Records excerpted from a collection
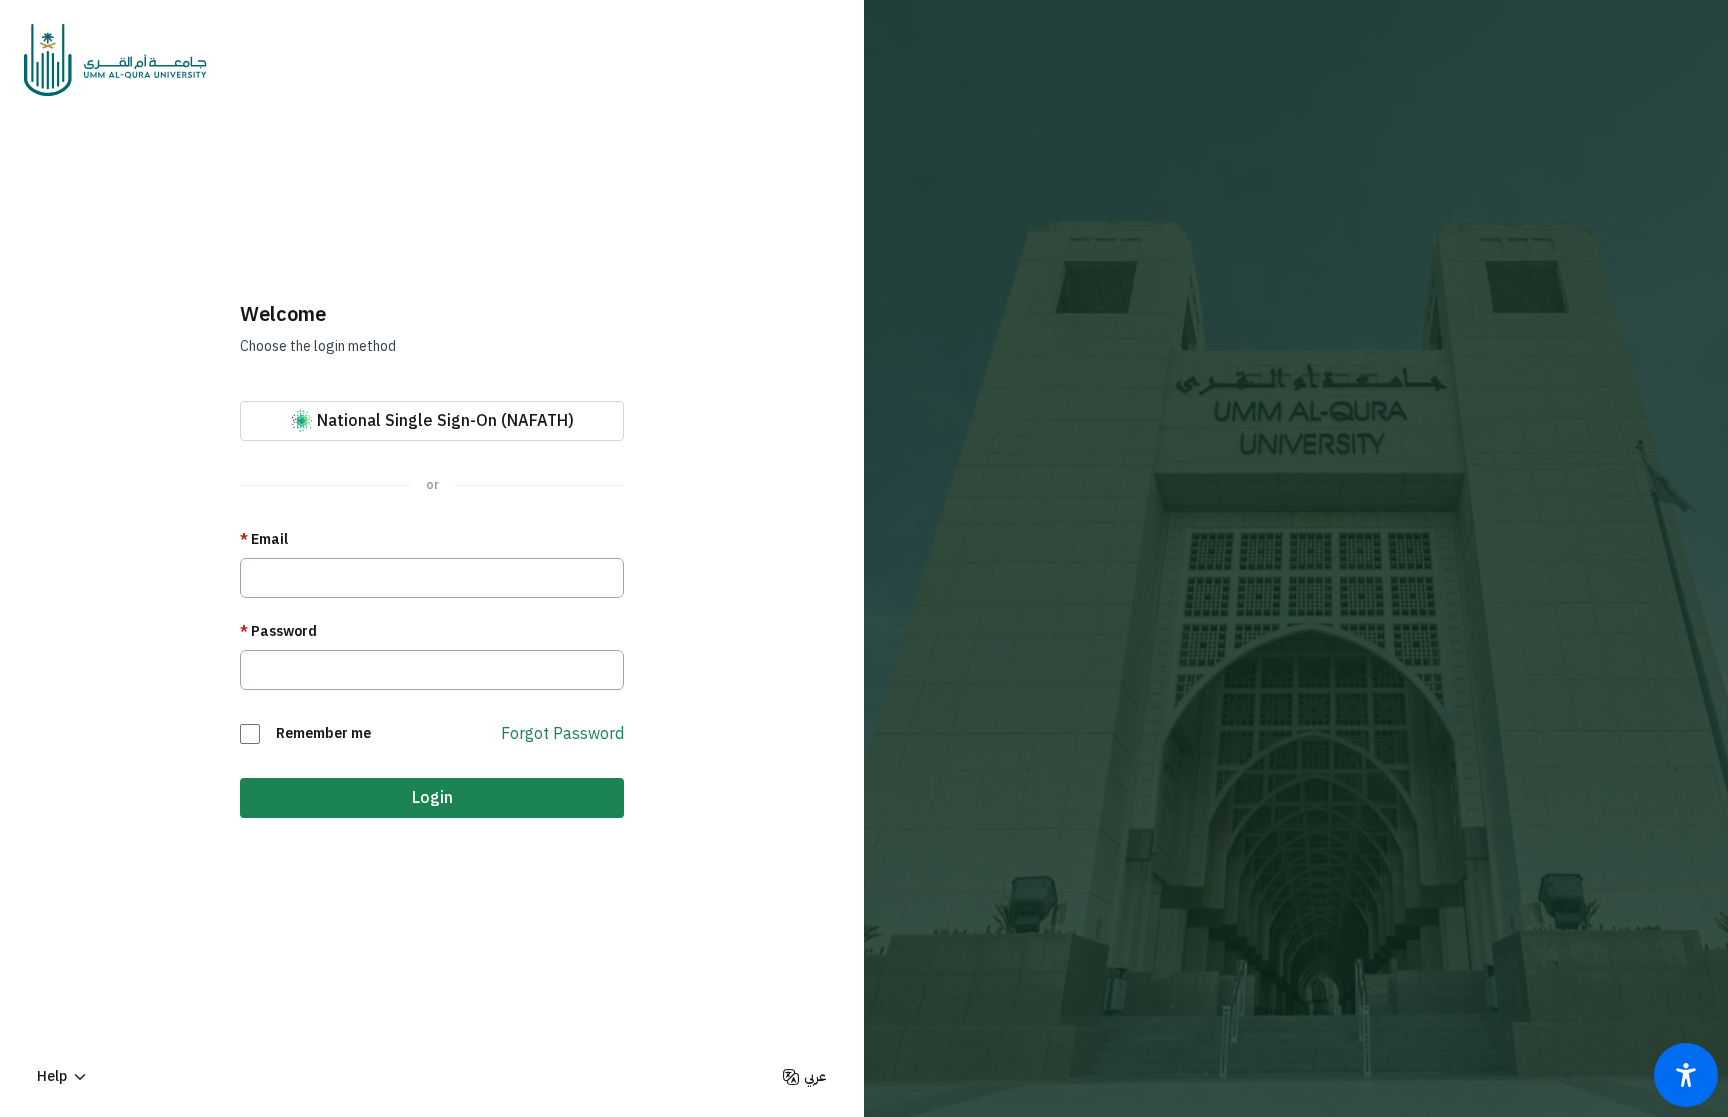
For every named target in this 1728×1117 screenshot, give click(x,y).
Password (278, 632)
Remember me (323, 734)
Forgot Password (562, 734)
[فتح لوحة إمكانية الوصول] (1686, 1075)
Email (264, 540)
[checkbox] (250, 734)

> [What to produce] I would like the data above transcribed exactly, with its pictures left out.

> [Task response]
For every named target in this 1728×1117 screenshot, give click(x,y).
Password (278, 632)
Remember me (323, 734)
Forgot Password (562, 734)
[فتح لوحة إمكانية الوصول] (1686, 1075)
Email (264, 540)
[checkbox] (250, 734)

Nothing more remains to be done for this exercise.